Perhaps her thoughts regarding food freedom were inspired by the “Tuesday Night Chicken,” I had just served for supper (from the Frugal Paleo Cookbook). Or perhaps from the list we have been making of all the things she will need for her apartment at the University.

It’s a long list. Despite the fact that the apartment will be furnished. She bought a set of stoneware dishes at Goodwill, along with some glasses. She has let me know some of the items she is planning to take from my kitchen. Like my hand mixer, because she says I never bake (true). And she picked out the color to suit her when I bought it a couple of years ago (bright orange). Some of my glass baking pans and some of my cookie sheets. I hope she will take more of my stuff, as I am in a continual process of getting rid of stuff so they won’t have to when I can’t. (http://annkilter.com/2014/03/14/what-would-they-do-with-my-stuff/). Grandma has some pans she would like Patty to have.

Mostly kitchen stuff this time. Toiletries. Laundry items. Towels. Cleaning supplies. Food – pantry items. Paper. Printer ink. Key ring. We keep thinking of new stuff. She would like a new laptop, but that will have to come later. For now, she can take an older one from home.

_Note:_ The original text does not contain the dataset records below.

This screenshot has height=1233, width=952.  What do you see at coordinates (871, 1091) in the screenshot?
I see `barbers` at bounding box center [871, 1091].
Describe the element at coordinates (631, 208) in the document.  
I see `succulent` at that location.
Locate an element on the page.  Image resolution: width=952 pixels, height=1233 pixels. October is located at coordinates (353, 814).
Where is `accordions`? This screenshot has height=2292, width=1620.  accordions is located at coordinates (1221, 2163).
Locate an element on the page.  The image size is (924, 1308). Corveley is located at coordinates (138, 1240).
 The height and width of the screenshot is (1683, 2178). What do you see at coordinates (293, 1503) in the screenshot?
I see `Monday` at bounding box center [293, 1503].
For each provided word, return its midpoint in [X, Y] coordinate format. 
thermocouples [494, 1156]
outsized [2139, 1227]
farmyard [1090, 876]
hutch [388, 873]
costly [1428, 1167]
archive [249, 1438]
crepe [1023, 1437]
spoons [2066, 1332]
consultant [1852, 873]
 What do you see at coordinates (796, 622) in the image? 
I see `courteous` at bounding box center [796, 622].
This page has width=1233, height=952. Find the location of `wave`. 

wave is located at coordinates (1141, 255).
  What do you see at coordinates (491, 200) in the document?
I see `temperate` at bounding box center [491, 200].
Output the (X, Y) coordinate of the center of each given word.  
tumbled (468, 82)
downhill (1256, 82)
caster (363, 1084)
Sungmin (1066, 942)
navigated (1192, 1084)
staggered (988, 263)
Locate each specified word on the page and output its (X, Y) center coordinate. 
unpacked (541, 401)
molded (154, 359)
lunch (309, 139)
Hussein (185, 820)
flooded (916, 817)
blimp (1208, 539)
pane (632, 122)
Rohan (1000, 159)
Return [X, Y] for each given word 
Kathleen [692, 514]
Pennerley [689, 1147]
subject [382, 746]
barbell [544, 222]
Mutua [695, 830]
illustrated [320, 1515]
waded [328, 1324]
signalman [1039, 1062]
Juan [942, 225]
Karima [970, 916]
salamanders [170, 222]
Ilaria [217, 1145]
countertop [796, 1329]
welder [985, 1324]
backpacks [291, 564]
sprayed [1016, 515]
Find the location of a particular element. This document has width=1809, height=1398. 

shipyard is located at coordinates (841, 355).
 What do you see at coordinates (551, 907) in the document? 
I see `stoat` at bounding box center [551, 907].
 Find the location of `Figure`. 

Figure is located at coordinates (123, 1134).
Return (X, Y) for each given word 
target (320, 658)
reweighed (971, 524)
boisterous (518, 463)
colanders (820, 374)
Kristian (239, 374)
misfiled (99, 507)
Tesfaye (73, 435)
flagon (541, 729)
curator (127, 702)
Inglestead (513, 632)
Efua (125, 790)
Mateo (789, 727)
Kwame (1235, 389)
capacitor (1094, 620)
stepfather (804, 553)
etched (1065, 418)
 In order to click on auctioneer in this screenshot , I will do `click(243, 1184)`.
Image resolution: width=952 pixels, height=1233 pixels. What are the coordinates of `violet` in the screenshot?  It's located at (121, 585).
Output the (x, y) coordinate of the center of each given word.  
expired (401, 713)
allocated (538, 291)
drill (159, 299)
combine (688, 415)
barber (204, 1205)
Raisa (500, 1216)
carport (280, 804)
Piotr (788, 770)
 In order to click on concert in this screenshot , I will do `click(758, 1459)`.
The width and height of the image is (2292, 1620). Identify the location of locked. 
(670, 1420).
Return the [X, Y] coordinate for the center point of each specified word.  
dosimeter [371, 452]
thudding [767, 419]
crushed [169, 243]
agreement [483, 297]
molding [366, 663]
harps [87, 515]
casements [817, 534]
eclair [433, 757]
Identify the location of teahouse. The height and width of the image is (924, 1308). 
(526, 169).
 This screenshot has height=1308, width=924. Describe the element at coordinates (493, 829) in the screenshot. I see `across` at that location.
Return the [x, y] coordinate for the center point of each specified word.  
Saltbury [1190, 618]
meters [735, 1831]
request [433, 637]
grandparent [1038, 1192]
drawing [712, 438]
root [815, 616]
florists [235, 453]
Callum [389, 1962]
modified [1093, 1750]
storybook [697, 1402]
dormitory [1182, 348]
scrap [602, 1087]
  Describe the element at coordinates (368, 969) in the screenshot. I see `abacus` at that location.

There are boxes in the window seat. We throw stuff into them as we obtain them (or find them, as in the category of stuff I am getting rid of).

Her birthday was last week. She requested small kitchen appliances from her siblings and from us. We haven’t purchased them yet because the smaller “college dorm” versions are not in the stores yet, on sale. They will be soon.

Patty has about five weeks to go until she moves away from home. Last week she opened a bank account. We hope she will have her driver’s license by the time she leaves (although she will still be an inexperienced driver).

We went out for coffee to talk. She said she is excited and frightened at the same time. She doesn’t know what kind of job she will be doing. If she will have to speak in front of students. I told her that she would probably meet with them weekly. Although she was a teacher’s assistant as an undergrad for two and a half years, the job will likely be different. She went to a small school. I went to Michigan State University, and I know how that works at large universities. She hates public speaking, but I assured her that she would get used to it.

She doesn’t know how she will pay for the first month’s rent before she gets paid or her student loan comes in. She should have gotten a job this summer, but I am conflicted. I felt better about having her around so someone was with Ralph during the day. Not that he really, really needs that now. But still. And he is teaching her to drive. They both have gone to my son’s house to babysit his cats and house sit while he was in Seattle for his job three different weeks this spring/summer. I felt better about having Patty there with him then. Especially then. Patty painted his deck while he was gone. He is going to pay her for that.

Somehow, God willing, we will get her there. With planning, prayer, and effort. And we will likely still forget something important.